Gmina Drawsko Pomorskie is an urban-rural gmina (administrative district) in Drawsko County, West Pomeranian Voivodeship, in north-western Poland. Its seat is the town of Drawsko Pomorskie, which lies approximately 82 km east of the regional capital Szczecin.

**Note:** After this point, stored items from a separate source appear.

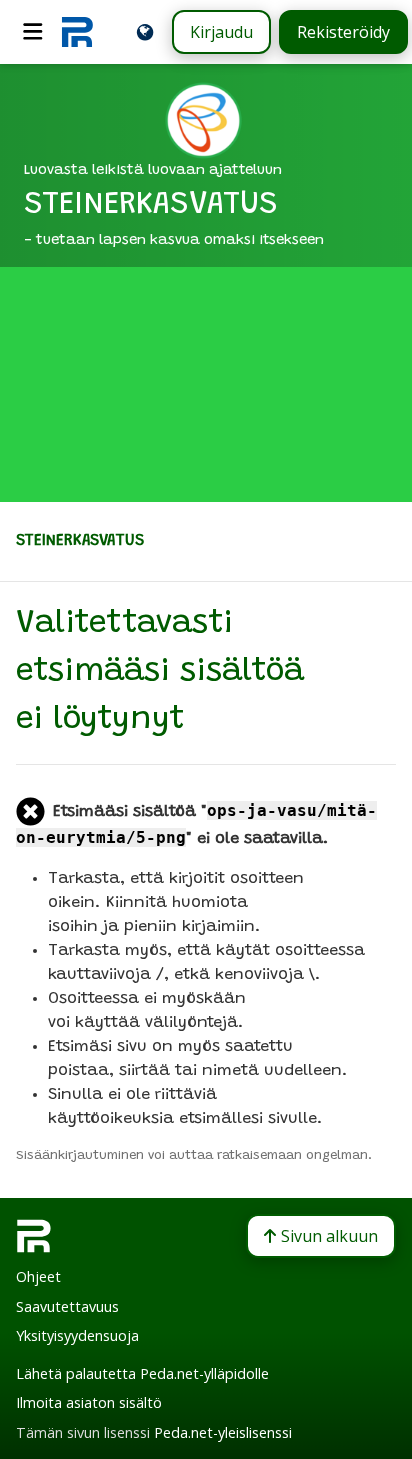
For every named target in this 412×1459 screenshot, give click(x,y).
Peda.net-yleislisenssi (223, 1432)
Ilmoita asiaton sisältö (89, 1402)
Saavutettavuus (67, 1306)
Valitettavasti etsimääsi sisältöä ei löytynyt (160, 672)
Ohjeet (38, 1276)
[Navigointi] (33, 32)
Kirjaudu (221, 32)
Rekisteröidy (343, 32)
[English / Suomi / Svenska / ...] (145, 32)
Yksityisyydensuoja (77, 1335)
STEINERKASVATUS (80, 541)
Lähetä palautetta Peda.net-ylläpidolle (142, 1373)
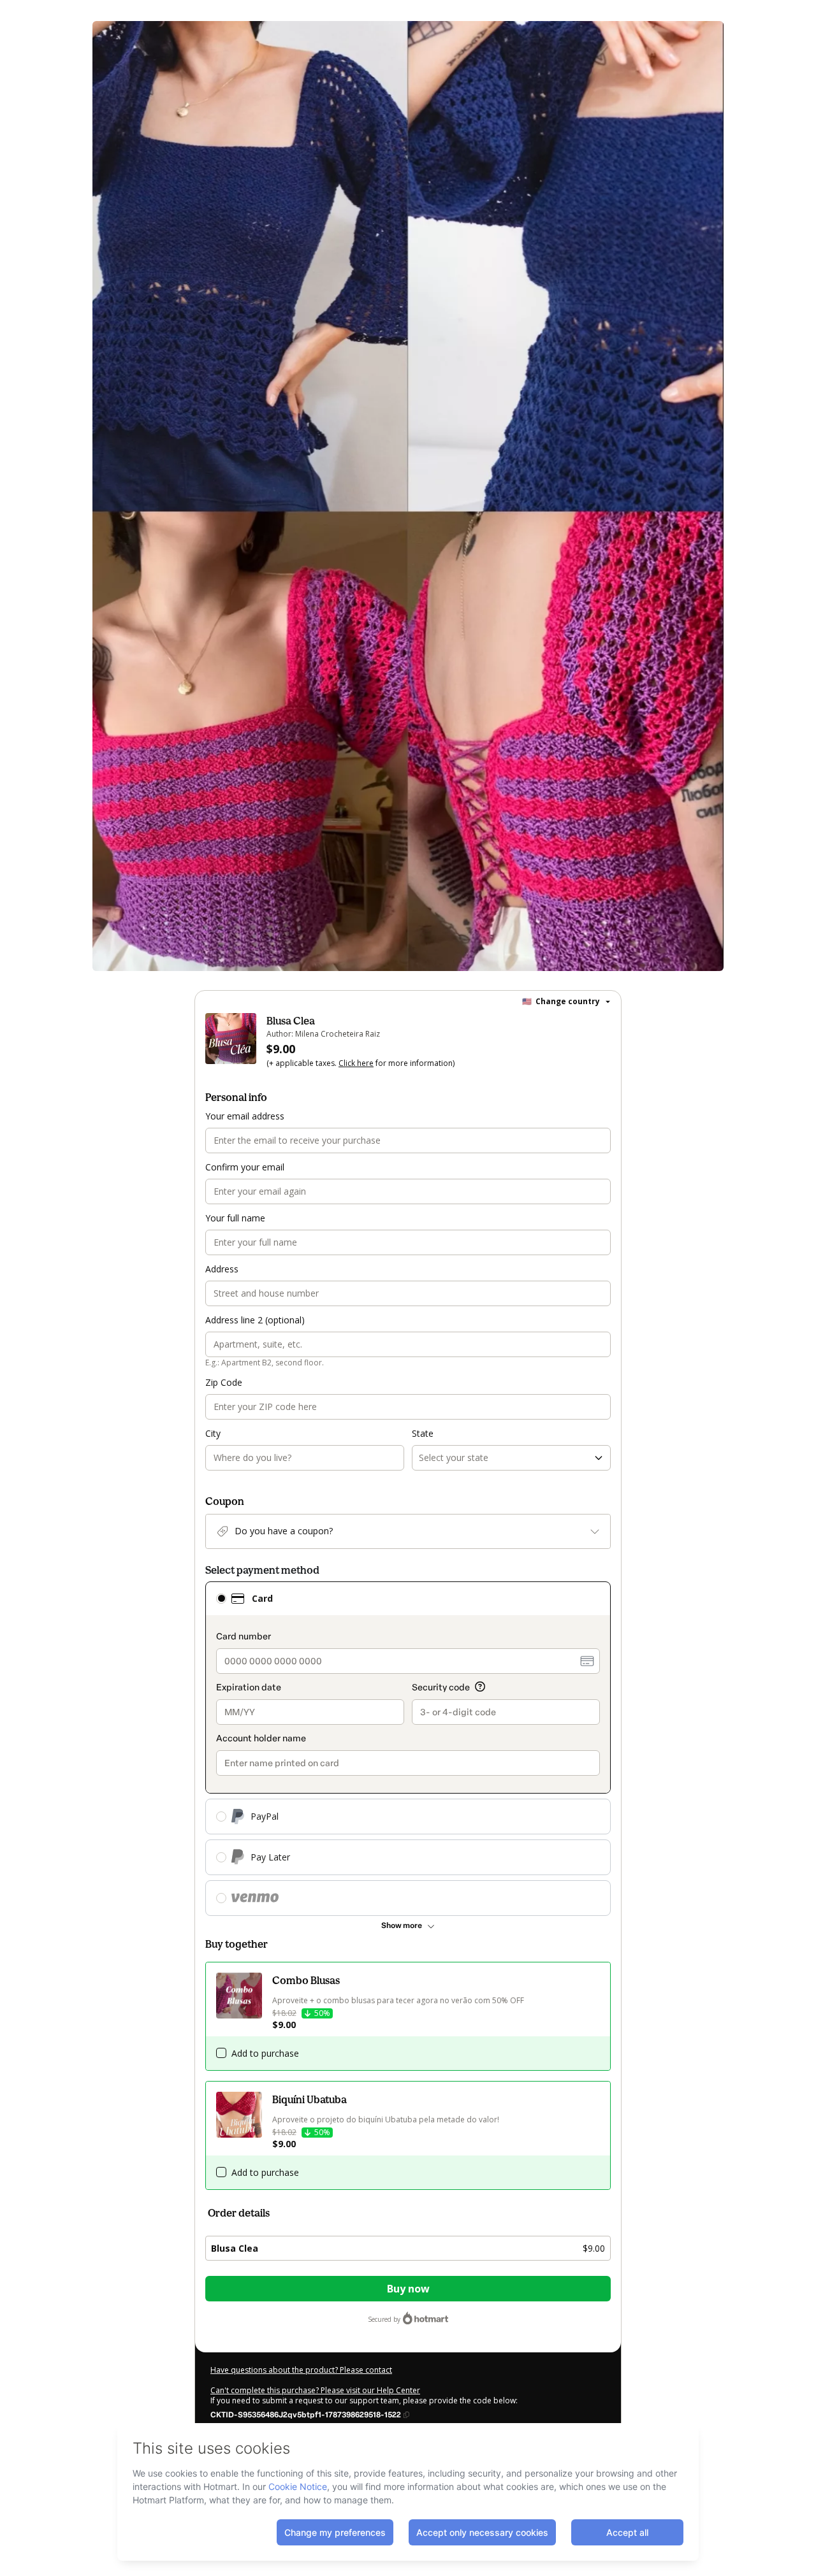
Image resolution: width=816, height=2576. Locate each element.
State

The gmina covers an area of 344.76 km2, and as of 2006 its total population is 16,537 (out of which the population of Drawsko Pomorskie amounts to 11,465, and the population of the rural part of the gmina is 5,072).

==Villages==
Apart from the town of Drawsko Pomorskie, Gmina Drawsko Pomorskie contains the villages and settlements of Cianowo, Dalewo, Gajewko, Gajewo, Golina, Gudowo, Jankowo, Karwice, Konotop, Krzynno, Kumki, Łabędzie, Lasocin, Linowno, Mielenko Drawskie, Nętno, Olchowiec, Oleszno, Paprotno, Roztoki, Rydzewo, Suliszewo, Ustok, Woliczno, Zagórki, Zagozd, Zarańsko, Zbrojewo, Ziemsko, Żółcin, Żołędowo and Żółte.

==Neighbouring gminas==
Gmina Drawsko Pomorskie is bordered by the gminas of Brzeżno, Dobrzany, Ińsko, Kalisz Pomorski, Łobez, Ostrowice, Węgorzyno and Złocieniec.